Initially, the globally-investing equity fund (ACATIS Fair Value Aktien Global, ISIN I0017502381) and a balanced fund (ACATIS Fair Value Modulor Vermögensverwaltungsfonds, ISIN LU0278152516) were converted to sustainability. The newest sustainable addition is our German equities fund (ACATIS Aktien Deutschland, ISIN LU0158903558), which was converted into a sustainable fund at the end of July 2020. We also manage special mandates with sustainable companies, and we are also an investment advisor for PRIMA Global Challenges, an index-tracking globally-investing equity fund.


What is Fair - how do we define sustainability?

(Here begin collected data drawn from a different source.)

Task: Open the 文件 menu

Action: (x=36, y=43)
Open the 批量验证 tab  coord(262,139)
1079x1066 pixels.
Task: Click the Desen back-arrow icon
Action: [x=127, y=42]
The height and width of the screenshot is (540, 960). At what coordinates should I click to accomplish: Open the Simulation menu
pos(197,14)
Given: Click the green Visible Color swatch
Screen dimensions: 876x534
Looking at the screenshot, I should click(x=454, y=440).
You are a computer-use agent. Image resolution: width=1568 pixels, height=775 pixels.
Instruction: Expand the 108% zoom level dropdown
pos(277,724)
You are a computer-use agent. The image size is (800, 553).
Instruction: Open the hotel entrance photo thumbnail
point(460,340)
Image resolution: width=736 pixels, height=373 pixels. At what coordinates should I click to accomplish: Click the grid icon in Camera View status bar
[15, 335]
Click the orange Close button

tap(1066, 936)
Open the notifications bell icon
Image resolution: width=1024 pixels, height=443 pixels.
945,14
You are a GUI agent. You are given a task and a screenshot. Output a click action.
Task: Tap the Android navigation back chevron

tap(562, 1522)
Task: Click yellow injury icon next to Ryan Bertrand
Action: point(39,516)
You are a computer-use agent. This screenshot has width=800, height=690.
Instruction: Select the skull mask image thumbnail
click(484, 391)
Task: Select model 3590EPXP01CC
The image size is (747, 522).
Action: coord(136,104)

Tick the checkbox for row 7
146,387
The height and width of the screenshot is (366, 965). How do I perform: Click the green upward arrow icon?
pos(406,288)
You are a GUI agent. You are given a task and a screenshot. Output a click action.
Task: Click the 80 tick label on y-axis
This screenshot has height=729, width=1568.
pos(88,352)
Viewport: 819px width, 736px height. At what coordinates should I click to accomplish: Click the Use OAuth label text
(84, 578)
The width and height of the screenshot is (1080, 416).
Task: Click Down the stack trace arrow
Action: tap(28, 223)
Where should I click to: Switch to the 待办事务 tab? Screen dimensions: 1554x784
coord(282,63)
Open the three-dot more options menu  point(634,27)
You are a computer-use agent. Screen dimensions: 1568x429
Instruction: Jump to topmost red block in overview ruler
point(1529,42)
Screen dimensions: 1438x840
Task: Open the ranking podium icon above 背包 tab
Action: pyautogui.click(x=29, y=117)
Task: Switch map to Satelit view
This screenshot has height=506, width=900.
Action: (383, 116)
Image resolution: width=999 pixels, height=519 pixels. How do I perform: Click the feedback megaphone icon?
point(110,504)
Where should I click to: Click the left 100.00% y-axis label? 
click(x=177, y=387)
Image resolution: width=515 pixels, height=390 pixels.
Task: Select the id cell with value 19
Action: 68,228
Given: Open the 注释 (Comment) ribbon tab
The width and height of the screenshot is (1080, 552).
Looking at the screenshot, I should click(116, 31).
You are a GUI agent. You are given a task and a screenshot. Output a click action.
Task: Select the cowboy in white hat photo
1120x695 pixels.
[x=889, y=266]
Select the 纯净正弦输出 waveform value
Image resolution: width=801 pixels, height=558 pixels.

This part is the responsibility of ACATIS Fair Value Investment AG. It selects companies according to sustainable and ethical aspects, the ACATIS Fair Value sustainability criteria. It supplies the investable stock universe that it defines together with Hanover-based rating firm Imug/ Vigeo-EIRIS, and which it approves through an independent sustainability advisory board (the “conscience” for the funds).

The criteria were developed together with our clients. They are continuously monitored and reviewed. In summary: Those companies that meet and comply with high standards regarding business, social, ethical and ecological criteria are selected. In more detail: We filter and assess based on a points system.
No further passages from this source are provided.